Cinescope rating 79Since his 2001 feature debut Freedom, the Argentine filmmaker Lisandro Alonso has specialised in films broadly eschewing narrative content in favour of slow, drawn-out visual contemplation of characters and their relationship to the landscapes around them. This is certainly still true of his latest, Jauja, but (and this may not be saying much) it is also his most accessible film to date. There is a story of sorts and, for the first time in Alonso’s work, even a star actor in the shape of Viggo Mortensen, who spent time in Argentina as a boy and had been a long admirer of the Tarkovskyesque vibe of Alonso’s films.
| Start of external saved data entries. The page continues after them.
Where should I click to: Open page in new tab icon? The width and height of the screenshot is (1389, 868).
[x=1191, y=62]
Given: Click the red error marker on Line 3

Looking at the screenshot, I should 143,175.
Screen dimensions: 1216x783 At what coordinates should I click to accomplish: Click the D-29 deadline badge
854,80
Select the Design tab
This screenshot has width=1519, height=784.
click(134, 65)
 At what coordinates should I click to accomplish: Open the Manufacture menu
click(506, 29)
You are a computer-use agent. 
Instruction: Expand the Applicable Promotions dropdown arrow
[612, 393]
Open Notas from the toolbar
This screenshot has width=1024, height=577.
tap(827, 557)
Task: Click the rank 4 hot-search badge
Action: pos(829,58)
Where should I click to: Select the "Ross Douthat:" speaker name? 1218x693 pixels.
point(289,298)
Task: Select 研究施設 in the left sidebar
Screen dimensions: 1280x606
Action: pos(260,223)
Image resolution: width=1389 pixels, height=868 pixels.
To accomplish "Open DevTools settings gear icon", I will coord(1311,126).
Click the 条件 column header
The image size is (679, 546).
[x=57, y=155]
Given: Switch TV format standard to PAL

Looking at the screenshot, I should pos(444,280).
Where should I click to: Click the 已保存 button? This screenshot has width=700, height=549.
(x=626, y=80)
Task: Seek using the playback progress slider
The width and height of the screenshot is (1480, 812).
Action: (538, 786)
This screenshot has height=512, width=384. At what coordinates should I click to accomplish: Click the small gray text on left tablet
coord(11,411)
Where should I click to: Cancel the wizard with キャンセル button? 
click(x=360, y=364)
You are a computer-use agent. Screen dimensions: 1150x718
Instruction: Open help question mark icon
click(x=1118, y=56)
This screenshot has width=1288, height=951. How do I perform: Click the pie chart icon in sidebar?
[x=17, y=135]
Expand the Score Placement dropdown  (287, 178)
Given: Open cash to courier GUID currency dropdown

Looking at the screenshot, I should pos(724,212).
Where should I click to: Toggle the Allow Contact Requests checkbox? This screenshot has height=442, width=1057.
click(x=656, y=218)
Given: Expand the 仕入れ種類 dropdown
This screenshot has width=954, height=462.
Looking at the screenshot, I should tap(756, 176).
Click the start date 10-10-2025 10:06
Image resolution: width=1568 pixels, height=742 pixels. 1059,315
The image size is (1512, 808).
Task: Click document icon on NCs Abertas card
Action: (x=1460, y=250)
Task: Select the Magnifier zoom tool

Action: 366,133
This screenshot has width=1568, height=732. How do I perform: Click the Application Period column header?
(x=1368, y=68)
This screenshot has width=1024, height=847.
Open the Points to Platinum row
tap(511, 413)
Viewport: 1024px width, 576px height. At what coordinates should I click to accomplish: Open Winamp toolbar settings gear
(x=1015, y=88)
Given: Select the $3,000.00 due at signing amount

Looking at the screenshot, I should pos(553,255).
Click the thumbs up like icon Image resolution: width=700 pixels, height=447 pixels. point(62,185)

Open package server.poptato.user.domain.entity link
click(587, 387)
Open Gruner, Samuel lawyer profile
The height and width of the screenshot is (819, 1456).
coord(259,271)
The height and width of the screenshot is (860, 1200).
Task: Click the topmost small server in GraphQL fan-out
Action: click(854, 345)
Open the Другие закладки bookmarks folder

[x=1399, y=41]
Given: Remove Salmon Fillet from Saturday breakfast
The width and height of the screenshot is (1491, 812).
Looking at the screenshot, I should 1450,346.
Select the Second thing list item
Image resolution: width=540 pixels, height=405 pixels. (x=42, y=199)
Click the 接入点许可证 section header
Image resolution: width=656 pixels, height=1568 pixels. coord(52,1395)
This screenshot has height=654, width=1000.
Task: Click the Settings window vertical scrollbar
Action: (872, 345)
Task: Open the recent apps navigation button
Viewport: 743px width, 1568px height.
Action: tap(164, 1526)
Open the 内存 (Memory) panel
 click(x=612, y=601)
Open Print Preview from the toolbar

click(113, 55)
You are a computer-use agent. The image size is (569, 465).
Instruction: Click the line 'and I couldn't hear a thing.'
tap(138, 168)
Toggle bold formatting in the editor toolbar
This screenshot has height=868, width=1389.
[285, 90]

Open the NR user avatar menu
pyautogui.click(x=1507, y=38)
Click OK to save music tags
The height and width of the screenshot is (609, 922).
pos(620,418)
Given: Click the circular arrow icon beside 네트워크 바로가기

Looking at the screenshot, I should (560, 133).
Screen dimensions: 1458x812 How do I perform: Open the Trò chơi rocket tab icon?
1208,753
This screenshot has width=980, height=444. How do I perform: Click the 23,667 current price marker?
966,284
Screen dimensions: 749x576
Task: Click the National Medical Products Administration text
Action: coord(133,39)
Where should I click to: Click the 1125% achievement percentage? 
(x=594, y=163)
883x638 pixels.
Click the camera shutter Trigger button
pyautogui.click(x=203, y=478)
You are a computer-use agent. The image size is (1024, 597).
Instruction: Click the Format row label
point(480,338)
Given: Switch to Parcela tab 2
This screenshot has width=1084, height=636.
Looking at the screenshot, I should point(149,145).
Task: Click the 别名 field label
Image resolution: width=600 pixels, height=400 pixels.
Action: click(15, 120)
Mortensen plays Dinesen, a Danish captain and engineer in 1880s Argentina, accompanied by his teenage daughter somewhere on the plains of Patagonia. Why exactly they are there is not quite clear. Perhaps Dinesen is helping the Argentine soldiers on their military campaign to win the local lands from the native indigenous tribes (the period known as ‘Conquest of the Desert’ in Argentina which still fuels debate and historical controversy to this day). Maybe he is on some personal expedition in search of the mythical lost land of Jauja described on the opening titles card, or he could just be a homesick Dane a long way from home. Or all of the above. In any case, what is abundantly clear is that his daughter is gathering plenty of attention from the lonely soldiers, much to Dinesen’s ire, and eventually she and a handsome convict from the army camp take quite a shine to each other. Before her father knows it the two have eloped together, triggering a frantic search.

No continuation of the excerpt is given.